Poursuivi pour l’homicide de Bruce Lee, Vinay Nunhoo a été trouvé coupable par le jury des Assises. Suite au verdict, le juge Benjamin Marie Joseph a fixé sa sentence à 18 ans de prison. Il s’avère que Nunhoo avait un antécédent pour agression.
Coupable à huit contre un. C’est le verdict du jury de la cour d’assises qui a été prononcé hier devant le juge Benjamin Marie Joseph contre Satianand Nunhoo, plus connu comme Vinay Nunhoo. La sentence a été prononcée quelques heures après et la Cour d’assises a décidé de le condamner à 18 ans de servitude pénale. Le directeur des poursuites publiques lui intentait un procès pour manslaughter sous les articles 215 et 223 (3) du Code pénal et il avait plaidé non coupable. Mes Rehnu Gowry-Bhurrut (Senior State Counsel), Abdool Raheem Tajoodeen et Selveena Adapen (State Counsels) représentaient la poursuite.
L’accusé vit dans la même cour que sa tante mais dans une autre maison quelques mètres plus loin. Selon l’acte d’accusation, Vinay Nunhoo serait entré dans la maison de sa tante Kamla qui entretenait une relation amoureuse avec la victime Jacques Chan Lim Wan, alias Bruce Lee, et aurait battu ce dernier à mort dans les petites heures du matin du 20 décembre 2003. L’arme du crime, un tuyau en métal, a été découverte par le caporal Victoire qui était mandé sur les lieux.
Kamla Nunhoo, tante de l’accusé, a d’ailleurs été appelée par la poursuite pour expliquer ce qui s’est passé. Hésitante par moments, elle a toutefois pu identifier le prévenu comme étant l’agresseur de Bruce Lee. Elle avait aussi été blessée au bras lors de la bagarre.
Vinay Nunhoo, un habitant de Quatre-Bornes, avait retenu les services de Mes Hervé Lassémillante et Draunathrya Ortoo. Lors du procès, contrairement à ce qui a été dit lors de l’enquête préliminaire devant la Cour de Rose-Hill, il a affirmé qu’une entrée dans le Diary Book de la police n’était pas vraie : « Mo dakor ki finn ariv enn grav erer.
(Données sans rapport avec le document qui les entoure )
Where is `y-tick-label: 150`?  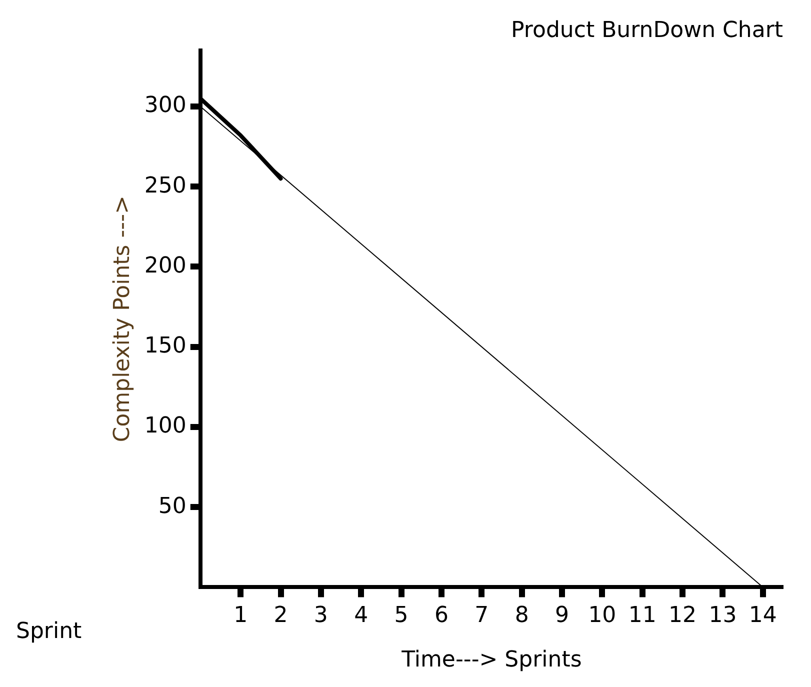 y-tick-label: 150 is located at coordinates (165, 346).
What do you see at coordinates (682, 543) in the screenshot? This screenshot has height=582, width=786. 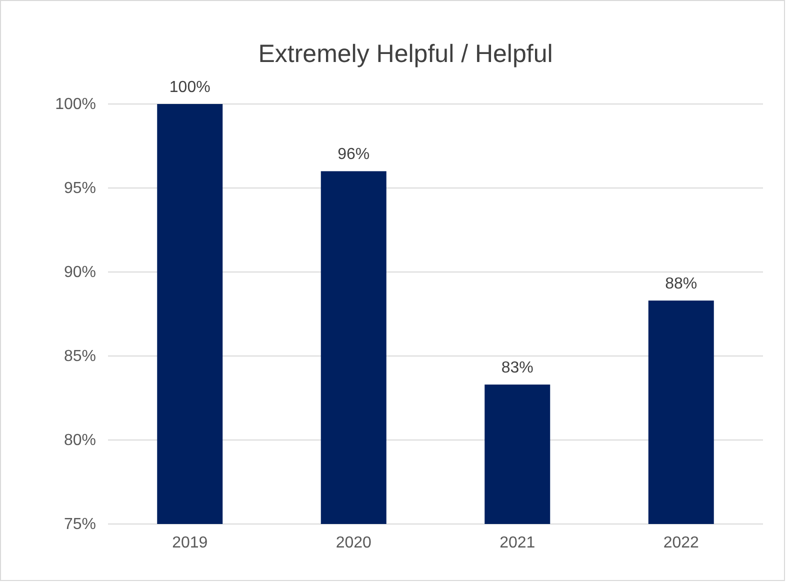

Mo finn bat Bruce Lee. » Nunhoo a soutenu qu’il n’a jamais dit ces mots. Pourtant cette entrée n’a jamais été contestée avant. Me Gowry-Bhurrut devait soutenir que le prévenu essayait d’inventer une version après 10 ans pour se sortir d’affaire.
Le Dr Satish Boolell était, au moment des faits, médecin légiste de la police. C’est lui qui a autopsié la victime et a révélé qu’il a eu plusieurs blessures sur tout le corps. La mort est survenue à cause d’un coup violent à la tête avec un objet dur causant une fracture au niveau du crâne et une lacération du cerveau. Le juge Benjamin Marie Joseph a précisé au moment de la sentence que les blessures montrent que Bruce Lee a été « sauvagement agressé ». Un fort taux d’alcool a été détecté dans le sang de la victime. Le prévenu aurait difficilement pu se défendre des attaques contre lui.
Au moment de la sentence, le juge Benjamin Marie Joseph a soutenu qu’il fallait envoyer un signal au public avec les crimes qui sont commis de plus en plus souvent. Il a noté qu’il y a eu une absence de remords de la part de l’accusé. Vinay Nunhoo a un antécédent pour une affaire d’agression et il est agent politique. À noter que le législateur avait prévu une sentence allant jusqu’à 20 ans de prison pour ce délit au moment où le crime a été commis. La peine maximale pour ce délit est maintenant de 45 ans.